**TASK REQUIREMENTS:**
After locating the line that contains "The height and width of the screenshot is (628, 1280)." in the records below, write out exactly that line and each line after it through the one that contains "You are a computer-use agent. Screen", and nothing else.

**Extracted data entries:**
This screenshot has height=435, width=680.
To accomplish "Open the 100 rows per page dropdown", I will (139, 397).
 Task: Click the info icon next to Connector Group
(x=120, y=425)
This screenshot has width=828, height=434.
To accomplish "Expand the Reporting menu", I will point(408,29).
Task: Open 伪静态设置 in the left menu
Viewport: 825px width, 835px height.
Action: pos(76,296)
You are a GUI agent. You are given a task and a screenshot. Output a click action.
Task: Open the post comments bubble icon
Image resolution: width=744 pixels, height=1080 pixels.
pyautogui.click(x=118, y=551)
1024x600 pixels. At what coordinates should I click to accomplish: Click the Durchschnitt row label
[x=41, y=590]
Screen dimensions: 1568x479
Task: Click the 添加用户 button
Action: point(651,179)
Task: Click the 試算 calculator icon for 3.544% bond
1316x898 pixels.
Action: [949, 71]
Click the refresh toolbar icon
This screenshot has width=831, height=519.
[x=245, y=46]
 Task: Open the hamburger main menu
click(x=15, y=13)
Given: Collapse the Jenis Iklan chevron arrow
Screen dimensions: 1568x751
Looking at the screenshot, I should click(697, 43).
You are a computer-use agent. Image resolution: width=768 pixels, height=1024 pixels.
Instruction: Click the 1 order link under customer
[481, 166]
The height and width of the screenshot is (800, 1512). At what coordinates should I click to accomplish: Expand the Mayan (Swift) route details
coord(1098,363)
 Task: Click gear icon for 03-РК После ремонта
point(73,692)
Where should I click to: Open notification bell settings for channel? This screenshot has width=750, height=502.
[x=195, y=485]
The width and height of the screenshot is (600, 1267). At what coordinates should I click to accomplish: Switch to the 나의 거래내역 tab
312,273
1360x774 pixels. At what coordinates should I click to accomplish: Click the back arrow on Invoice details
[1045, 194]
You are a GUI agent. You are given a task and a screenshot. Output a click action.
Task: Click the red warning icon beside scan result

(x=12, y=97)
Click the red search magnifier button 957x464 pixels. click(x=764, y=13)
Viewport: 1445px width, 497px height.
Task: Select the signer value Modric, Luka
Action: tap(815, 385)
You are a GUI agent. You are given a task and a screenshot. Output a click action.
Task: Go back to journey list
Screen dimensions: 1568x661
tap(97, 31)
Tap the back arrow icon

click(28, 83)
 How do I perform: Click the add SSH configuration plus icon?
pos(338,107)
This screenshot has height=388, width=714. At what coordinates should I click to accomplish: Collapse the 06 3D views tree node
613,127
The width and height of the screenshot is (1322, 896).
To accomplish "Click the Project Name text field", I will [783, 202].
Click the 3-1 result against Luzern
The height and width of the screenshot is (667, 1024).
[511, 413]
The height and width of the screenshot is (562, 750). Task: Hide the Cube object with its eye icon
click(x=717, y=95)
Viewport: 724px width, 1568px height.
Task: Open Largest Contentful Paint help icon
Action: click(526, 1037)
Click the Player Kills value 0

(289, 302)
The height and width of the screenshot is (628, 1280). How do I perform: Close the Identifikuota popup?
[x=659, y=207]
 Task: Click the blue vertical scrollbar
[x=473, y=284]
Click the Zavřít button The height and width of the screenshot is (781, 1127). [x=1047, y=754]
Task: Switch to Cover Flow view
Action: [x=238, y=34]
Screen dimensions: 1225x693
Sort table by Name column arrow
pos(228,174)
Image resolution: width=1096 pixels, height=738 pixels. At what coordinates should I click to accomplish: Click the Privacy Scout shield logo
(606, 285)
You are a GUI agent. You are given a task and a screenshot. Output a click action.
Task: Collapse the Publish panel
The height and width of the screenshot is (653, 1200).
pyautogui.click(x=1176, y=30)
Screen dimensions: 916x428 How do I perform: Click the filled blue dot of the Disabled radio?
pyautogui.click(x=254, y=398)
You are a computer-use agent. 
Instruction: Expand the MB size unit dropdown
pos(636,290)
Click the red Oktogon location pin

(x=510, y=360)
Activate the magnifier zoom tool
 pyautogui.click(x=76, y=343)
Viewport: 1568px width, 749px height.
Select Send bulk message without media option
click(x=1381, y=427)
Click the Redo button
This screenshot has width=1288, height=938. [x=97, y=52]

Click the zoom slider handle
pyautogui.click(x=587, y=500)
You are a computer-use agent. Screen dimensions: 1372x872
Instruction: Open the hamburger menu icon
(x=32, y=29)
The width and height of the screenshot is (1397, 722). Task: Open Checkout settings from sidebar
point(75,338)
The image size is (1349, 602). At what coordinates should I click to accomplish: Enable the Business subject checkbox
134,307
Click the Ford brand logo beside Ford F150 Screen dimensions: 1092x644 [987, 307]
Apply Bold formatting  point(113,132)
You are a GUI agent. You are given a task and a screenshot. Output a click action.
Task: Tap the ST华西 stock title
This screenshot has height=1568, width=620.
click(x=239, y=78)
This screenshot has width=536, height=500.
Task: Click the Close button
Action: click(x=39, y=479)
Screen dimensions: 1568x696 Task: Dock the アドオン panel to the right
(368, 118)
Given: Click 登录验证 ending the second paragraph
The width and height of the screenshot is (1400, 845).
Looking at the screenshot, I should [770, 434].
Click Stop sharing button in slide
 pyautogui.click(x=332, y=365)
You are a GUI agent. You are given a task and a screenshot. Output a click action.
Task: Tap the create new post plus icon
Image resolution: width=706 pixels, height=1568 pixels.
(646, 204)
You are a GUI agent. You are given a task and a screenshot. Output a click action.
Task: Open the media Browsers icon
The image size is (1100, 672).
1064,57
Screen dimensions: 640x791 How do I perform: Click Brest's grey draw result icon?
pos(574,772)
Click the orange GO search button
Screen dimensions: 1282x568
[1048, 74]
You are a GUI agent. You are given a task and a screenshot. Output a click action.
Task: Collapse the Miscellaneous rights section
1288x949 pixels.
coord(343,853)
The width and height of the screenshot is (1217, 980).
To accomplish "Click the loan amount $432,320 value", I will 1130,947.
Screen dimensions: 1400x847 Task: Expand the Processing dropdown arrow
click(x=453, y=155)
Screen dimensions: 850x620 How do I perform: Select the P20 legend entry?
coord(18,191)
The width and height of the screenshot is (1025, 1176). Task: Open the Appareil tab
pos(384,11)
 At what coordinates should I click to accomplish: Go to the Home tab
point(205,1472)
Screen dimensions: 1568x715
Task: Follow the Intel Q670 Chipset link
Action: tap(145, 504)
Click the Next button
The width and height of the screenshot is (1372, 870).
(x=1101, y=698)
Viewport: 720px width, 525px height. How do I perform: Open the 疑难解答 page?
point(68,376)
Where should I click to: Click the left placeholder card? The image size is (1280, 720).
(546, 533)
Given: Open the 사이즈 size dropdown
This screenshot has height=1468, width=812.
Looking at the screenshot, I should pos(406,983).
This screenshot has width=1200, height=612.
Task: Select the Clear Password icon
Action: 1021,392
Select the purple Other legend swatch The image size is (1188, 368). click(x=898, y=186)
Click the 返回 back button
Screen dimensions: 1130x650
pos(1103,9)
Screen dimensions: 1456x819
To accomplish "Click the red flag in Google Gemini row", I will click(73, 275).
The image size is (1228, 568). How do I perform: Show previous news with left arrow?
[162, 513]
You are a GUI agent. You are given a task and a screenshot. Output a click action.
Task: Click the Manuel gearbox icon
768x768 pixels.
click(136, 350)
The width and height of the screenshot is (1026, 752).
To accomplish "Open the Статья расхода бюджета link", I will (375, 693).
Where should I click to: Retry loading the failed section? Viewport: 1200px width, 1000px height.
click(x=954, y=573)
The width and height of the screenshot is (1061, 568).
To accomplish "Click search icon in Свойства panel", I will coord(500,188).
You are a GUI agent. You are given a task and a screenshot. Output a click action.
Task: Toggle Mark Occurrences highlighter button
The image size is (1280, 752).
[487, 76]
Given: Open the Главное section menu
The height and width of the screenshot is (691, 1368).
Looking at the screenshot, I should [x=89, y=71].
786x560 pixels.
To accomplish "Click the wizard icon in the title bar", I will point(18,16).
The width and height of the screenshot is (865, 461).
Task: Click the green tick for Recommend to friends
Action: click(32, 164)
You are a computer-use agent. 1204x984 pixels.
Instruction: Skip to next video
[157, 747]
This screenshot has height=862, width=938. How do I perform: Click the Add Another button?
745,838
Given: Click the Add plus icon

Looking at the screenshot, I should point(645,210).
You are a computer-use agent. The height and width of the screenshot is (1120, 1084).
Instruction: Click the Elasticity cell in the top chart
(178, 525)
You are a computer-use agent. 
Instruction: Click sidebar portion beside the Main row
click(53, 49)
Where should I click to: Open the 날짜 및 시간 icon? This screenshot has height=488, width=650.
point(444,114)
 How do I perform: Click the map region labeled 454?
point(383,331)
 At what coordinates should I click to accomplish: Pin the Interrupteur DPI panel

**WRITTEN SOLUTION:**
The height and width of the screenshot is (628, 1280). How do I perform: Close the Identifikuota popup?
[x=659, y=207]
 Task: Click the blue vertical scrollbar
[x=473, y=284]
Click the Zavřít button The height and width of the screenshot is (781, 1127). [x=1047, y=754]
Task: Switch to Cover Flow view
Action: [x=238, y=34]
Screen dimensions: 1225x693
Sort table by Name column arrow
pos(228,174)
Image resolution: width=1096 pixels, height=738 pixels. At what coordinates should I click to accomplish: Click the Privacy Scout shield logo
(606, 285)
You are a GUI agent. You are given a task and a screenshot. Output a click action.
Task: Collapse the Publish panel
The height and width of the screenshot is (653, 1200).
pyautogui.click(x=1176, y=30)
Screen dimensions: 916x428 How do I perform: Click the filled blue dot of the Disabled radio?
pyautogui.click(x=254, y=398)
You are a computer-use agent. 
Instruction: Expand the MB size unit dropdown
pos(636,290)
Click the red Oktogon location pin

(x=510, y=360)
Activate the magnifier zoom tool
 pyautogui.click(x=76, y=343)
Viewport: 1568px width, 749px height.
Select Send bulk message without media option
click(x=1381, y=427)
Click the Redo button
This screenshot has width=1288, height=938. [x=97, y=52]

Click the zoom slider handle
pyautogui.click(x=587, y=500)
You are a computer-use agent. Screen dimensions: 1372x872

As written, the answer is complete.